No, I'm not going to ostracize Koufax cards. Koufax is one of my favorite players ever, I need to have his cards, no matter how insignificant and hollow some of the cards seem.

But if anyone ever asks to see some of my Koufax cards, I'm going to show the ones that have some purpose behind them. Those are the sign of real collecting effort, no collection-enhancing involved.

Koufax probably won't appear in Heritage sets from next year forward -- since 2015 Heritage recognizes his last year in the majors -- unless Heritage dedicates a card to his Hall of Fame induction. And Topps has scaled back on Koufax in its other sets, focusing on other Dodgers like Fernando Valenzuela.

I have to admit, I won't miss all those new Koufax cards. And it's time to stop concerning myself with the latest Koufax insert, roll up my sleeves and display the collecting talent that I know I have. I'll be saving some pennies to find some of those Koufax cards from 1957, 1958, 1959, 1963 and 1964, as well as a few others.

When I land those, I'll know my mission was completed through old-fashioned collecting effort and ability. No enhancement necessary.

Comments

JediJeff said…
I don't mean this in a bad way: too much Koufax in Topps sets the past few years. With the glut of him on cardboard, it takes away from the power he has, in my opinion. I think the same about Frank Thomas. Give these guys you show year after year after year a few years off to make them feel new again when they show up.

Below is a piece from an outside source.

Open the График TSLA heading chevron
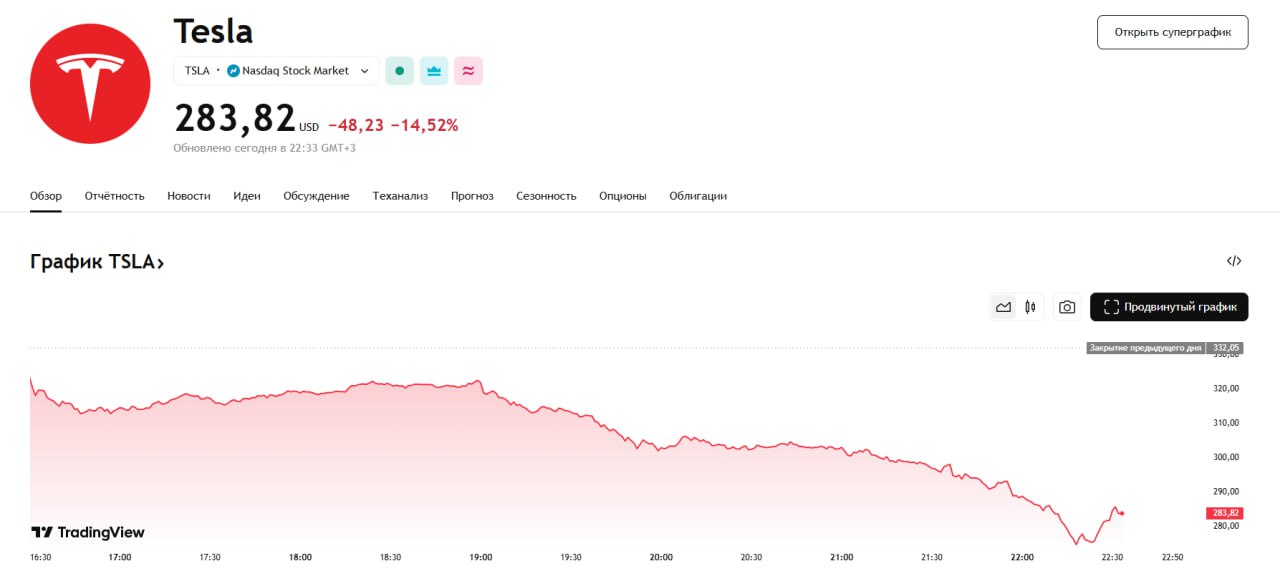1280x571 pixels. pos(160,262)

AND BY ALL MEANS GET SOME NEW DAMN PHOTOS!!!
gcrl said…
agreed. i was so stoked in 2000 when koufax appeared on legitimate cards (thanks upper deck) for the first time in a long time. now, i am pretty much unimpressed.
Fuji said…
The good news is... it's Topps who's flooding the market with Koufax cardboard. Could be a bunch of logo-less Panini Koufax cards.
Mark Hoyle said…
In regards to the player collections I try to keep mine to their playing career. I don't turn down any of the present day cards. I just don't drive myself crazy trying to track every last one down.
BobWalkthePlank said…
Thankfully I don't have any player collection. I'm pretty sure it would drive me insane. Look at Clemente, he is in every set. I'm a casual team collector which is a lot less stressful. I can just cherry pick my favorite cards and leave the rest.
Brian said…
I'm feeling that same feeling with Killebrew cards. On the flipside, I do really appreciate when Topps has rolled out various "Fan-favorites" subsets. Especially if it is a rarely used photo of those players that were not all-stars of Hall of Famers (but are probably never buying a drink in their team's hometown again).
Tony L. said…
Totally agree with you on this. Having player collections of Eddie Mathews, Warren Spahn, Robin Yount, *and* Paul Molitor is like asking to be flogged.

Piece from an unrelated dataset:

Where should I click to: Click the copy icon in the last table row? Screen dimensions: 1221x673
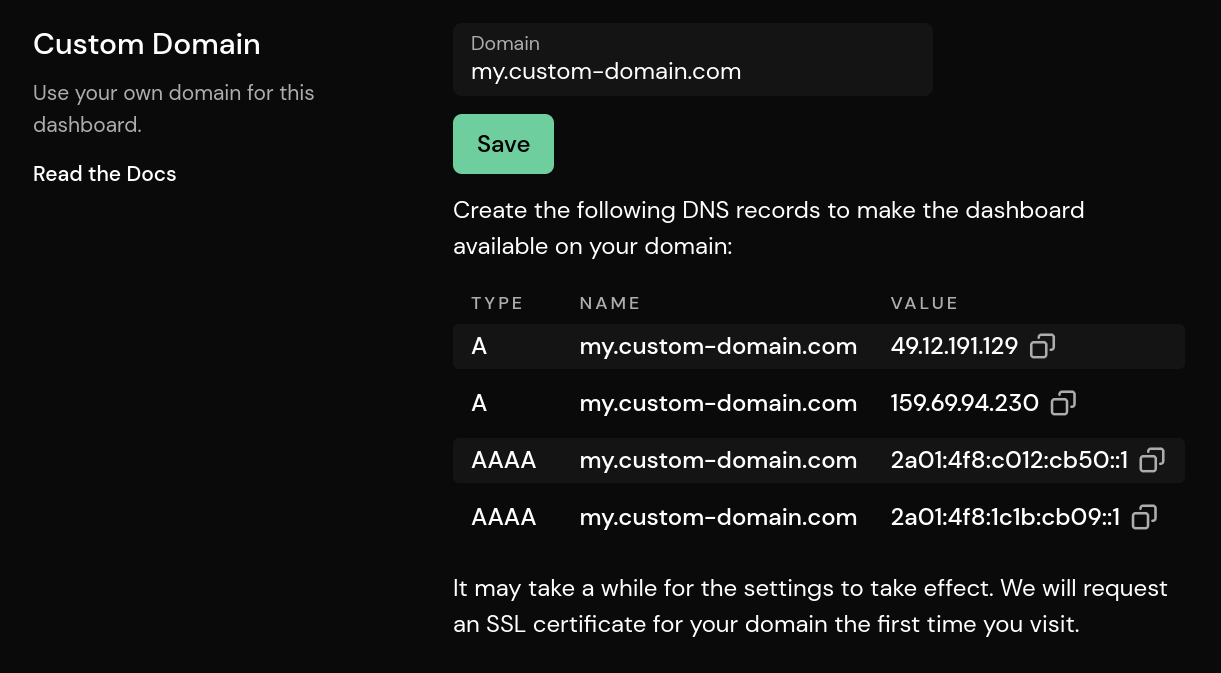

And I'm not into that. :-)
Stubby said…
My understanding is that Topps (or Panini, for that matter), when it comes to retired players, has to deal with individuals and their estates to purchase the rights to use their likenesses on cardboard (as opposed to a more or less blanket deal with the Players Association for current players). That's why the Mickey Mantle train ended in recent years and everybody's flagship set is missing #7. The deal with the Mantle estate ended in 2012. So, if you're Topps, and you have a deal with the Koufax estate--let's say through 2015--you're going to pump out as many cards of Koufax as you can during that deal. And its silly to even suggest that collectors don't still get a little bit of a kick pulling a card of one of the game's greatest (Koufax, Mantle, Aaron, Mays, Seaver, Ryan, Reggie, Ripken Jr., etc.) from a pack...even a fairly worthless insert. And its one of the things I enjoy about Archives (or Hometown Heroes) that you can pull a "fresh" card of lesser heroes (like Teddy Higuera or John Olerud--who likely DON'T command a lot for the use of their images--though its also silly to suggest that those vintage names can carry a product or give a similar jolt to as many collectors as the acknowledged legends. Its also perfectly acceptable to be ambivalent about such cards as a team or player collector. As a Mets collector, I feel that I "must" add every base Topps flagship Mets card to my collection. That's the meat and potatoes. Anything else is gravy. I like gravy....but I don't need it.